= STATED PROBLEM 1 =
Please list every line of the rows that contains the string "Instruction", with case counting toward a match.

= PAGE EXTRACT =
^^^^^^^^

Live album by Nina Simone
- Released: August 1960
- Recorded: 30 June 1960
- Venues: Newport Jazz Festival Newport, Rhode Island
- Genres: Vocal, jazz, blues, folk
- Length: 40:31
- Labels: Colpix CP-412 (Mono), SCP 412 (Stereo)
- Producer: Stu Phillips

Nina Simone chronology
| Nina Simone at Town Hall (1959) | Nina Simone at Newport (1960) | Forbidden Fruit (1961) |

= Nina Simone at Newport =

Nina Simone at Newport is a live album by jazz singer and musician Nina Simone. It was released in August 1960; the recording taken from a concert held at the Newport Jazz Festival earlier in the year, on 30 June 1960. The album was her fourth overall, and her third for Colpix; it was also her second live album, following on from Nina Simone at Town Hall (1959) released at the end of the previous year. All arrangements on Nina Simone at Newport were written by Simone, and it was produced by Stu Phillips.

^^^^^^^^

= LISTED ENTRIES =
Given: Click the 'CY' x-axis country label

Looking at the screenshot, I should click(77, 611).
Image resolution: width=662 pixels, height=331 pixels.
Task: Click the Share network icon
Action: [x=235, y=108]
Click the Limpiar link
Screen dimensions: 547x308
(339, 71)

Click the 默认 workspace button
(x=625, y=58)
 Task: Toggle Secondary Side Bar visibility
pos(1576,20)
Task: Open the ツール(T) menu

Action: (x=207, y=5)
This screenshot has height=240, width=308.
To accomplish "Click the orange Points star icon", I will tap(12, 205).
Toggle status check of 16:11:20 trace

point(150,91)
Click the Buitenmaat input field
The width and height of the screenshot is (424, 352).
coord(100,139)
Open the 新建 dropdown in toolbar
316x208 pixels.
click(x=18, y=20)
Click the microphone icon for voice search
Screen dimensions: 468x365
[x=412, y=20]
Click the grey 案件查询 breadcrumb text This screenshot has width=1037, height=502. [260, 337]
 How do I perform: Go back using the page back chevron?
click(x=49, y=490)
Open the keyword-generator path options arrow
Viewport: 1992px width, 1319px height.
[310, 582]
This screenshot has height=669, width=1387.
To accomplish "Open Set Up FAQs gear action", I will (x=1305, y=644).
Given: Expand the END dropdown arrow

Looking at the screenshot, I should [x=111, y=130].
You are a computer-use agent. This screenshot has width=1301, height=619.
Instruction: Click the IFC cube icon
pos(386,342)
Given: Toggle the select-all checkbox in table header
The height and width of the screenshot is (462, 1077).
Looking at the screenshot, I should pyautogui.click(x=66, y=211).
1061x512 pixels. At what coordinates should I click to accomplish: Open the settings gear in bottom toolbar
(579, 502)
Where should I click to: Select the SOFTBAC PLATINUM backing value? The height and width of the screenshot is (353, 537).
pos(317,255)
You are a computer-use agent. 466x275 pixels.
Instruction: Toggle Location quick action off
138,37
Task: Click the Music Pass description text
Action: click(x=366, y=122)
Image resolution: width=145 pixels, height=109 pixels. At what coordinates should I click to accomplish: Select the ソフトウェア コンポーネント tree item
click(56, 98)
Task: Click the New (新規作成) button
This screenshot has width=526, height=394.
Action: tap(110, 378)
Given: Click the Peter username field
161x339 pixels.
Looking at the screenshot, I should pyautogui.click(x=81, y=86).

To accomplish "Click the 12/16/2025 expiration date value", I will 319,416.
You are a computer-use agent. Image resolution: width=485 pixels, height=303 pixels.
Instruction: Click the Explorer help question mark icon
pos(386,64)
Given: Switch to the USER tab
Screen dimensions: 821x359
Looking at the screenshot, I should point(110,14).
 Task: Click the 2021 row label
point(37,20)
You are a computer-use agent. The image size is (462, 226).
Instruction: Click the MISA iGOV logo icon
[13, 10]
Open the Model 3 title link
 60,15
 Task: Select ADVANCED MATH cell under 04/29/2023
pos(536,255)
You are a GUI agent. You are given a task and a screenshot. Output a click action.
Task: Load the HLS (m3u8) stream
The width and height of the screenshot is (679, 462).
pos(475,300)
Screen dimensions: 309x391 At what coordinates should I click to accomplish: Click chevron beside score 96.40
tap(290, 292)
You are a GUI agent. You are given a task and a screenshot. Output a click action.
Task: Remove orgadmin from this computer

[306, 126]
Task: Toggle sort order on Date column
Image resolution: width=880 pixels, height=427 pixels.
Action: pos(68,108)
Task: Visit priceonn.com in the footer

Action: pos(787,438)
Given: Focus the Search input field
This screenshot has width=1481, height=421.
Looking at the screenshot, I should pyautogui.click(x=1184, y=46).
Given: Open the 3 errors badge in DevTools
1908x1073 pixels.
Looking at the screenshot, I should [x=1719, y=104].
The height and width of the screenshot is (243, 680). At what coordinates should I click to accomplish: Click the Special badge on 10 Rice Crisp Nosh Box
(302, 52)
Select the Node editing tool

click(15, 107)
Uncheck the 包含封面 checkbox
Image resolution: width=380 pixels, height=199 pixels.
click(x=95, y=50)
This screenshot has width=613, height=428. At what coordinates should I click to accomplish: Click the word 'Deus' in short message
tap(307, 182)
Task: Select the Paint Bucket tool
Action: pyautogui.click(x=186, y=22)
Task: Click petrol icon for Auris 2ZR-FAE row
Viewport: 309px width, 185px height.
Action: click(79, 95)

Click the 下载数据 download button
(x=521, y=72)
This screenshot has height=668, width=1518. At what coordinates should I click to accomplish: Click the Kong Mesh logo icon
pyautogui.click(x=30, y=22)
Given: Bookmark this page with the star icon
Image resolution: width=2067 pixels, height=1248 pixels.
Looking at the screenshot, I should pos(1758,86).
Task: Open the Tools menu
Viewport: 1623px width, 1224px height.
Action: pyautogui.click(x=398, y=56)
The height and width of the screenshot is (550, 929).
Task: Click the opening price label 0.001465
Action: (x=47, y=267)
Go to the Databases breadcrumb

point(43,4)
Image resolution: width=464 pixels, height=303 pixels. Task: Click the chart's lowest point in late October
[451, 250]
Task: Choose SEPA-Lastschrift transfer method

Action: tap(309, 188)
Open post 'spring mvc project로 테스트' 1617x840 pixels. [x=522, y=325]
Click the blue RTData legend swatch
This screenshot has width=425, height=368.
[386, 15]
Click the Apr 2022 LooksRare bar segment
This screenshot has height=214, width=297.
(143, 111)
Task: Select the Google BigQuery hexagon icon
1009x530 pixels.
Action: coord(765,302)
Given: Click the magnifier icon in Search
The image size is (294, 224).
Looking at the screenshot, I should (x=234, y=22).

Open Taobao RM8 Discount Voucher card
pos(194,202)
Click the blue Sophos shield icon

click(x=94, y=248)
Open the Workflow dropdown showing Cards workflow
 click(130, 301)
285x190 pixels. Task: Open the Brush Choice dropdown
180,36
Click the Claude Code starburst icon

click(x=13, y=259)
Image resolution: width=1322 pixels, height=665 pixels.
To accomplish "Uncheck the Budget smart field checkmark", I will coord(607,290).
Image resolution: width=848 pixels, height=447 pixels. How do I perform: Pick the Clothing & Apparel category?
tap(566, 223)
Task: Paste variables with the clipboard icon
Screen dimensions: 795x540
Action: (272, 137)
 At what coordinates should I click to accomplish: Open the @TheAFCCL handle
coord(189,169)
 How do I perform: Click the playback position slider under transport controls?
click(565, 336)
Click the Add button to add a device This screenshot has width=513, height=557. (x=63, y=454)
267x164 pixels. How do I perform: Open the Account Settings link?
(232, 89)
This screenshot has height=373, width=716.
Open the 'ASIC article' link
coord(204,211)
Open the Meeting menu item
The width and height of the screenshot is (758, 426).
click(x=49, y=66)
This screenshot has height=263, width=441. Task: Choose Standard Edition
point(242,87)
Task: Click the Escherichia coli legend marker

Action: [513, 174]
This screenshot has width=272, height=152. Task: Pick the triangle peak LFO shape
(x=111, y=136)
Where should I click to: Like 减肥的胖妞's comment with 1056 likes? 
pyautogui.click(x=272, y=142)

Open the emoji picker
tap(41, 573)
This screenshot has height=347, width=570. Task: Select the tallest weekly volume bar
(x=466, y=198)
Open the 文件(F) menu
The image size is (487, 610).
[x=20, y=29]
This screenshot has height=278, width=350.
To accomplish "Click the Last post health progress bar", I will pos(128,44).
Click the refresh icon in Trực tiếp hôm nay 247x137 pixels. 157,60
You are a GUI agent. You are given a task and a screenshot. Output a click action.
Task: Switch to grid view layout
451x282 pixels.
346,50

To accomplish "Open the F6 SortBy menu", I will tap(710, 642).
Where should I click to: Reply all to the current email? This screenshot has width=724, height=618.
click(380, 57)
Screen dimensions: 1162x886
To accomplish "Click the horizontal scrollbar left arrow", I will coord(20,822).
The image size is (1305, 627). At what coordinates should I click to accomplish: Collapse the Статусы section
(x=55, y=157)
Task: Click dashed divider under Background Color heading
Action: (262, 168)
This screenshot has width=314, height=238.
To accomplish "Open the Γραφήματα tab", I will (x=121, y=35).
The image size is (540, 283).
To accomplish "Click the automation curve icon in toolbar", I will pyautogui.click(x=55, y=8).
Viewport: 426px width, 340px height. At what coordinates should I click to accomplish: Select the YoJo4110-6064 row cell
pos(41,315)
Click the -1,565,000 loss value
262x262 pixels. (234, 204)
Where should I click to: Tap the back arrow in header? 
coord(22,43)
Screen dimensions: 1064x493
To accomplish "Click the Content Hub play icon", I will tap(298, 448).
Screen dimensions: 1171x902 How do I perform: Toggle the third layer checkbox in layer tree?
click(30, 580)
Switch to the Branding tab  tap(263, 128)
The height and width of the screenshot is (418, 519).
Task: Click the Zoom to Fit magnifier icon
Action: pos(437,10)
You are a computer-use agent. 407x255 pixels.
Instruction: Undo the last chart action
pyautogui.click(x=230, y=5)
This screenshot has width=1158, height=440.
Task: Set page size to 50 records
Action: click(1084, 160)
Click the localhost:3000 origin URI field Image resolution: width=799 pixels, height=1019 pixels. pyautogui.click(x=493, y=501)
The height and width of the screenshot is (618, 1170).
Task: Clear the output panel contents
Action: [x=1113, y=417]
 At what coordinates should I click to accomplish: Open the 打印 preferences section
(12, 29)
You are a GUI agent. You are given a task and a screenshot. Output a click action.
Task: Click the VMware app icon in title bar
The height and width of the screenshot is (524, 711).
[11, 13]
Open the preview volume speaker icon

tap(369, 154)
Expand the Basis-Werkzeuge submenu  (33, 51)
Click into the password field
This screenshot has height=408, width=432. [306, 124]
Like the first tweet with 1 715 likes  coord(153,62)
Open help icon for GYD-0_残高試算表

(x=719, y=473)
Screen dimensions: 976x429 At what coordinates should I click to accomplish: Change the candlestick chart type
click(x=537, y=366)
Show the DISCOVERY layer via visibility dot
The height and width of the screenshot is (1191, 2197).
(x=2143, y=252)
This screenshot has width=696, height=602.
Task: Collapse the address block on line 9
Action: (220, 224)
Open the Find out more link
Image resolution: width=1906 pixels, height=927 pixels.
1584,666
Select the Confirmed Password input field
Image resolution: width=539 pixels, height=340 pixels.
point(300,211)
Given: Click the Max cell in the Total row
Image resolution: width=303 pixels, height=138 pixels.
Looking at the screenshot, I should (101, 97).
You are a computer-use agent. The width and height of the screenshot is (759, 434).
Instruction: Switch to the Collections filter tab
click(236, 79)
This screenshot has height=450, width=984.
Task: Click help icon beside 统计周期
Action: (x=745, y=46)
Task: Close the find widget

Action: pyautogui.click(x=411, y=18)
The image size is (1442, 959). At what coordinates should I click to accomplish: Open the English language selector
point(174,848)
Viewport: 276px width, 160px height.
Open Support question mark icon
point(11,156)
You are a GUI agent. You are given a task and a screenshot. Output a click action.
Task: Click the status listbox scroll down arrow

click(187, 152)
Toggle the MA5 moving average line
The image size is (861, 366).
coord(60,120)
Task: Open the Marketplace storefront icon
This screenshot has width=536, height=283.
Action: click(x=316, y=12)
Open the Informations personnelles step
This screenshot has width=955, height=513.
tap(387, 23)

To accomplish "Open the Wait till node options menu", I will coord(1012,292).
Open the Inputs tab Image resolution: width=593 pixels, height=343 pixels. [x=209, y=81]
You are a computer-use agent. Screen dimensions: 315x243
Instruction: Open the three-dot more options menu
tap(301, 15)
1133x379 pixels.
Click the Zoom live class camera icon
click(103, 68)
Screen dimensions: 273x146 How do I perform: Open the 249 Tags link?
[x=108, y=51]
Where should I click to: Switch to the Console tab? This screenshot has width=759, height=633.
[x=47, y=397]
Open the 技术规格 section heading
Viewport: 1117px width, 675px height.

^^^^^^^^

= STATED PROBLEM 2 =
According to the Nina Simone at Newport article, on what date was the album recorded?

= FULL OUTPUT 1 =
Instruction: Click the IFC cube icon
Instruction: Toggle Location quick action off
Instruction: Click the Explorer help question mark icon
Instruction: Click the MISA iGOV logo icon
Instruction: Undo the last chart action
Instruction: Switch to the Collections filter tab
Instruction: Open the three-dot more options menu

= FULL OUTPUT 2 =
30 June 1960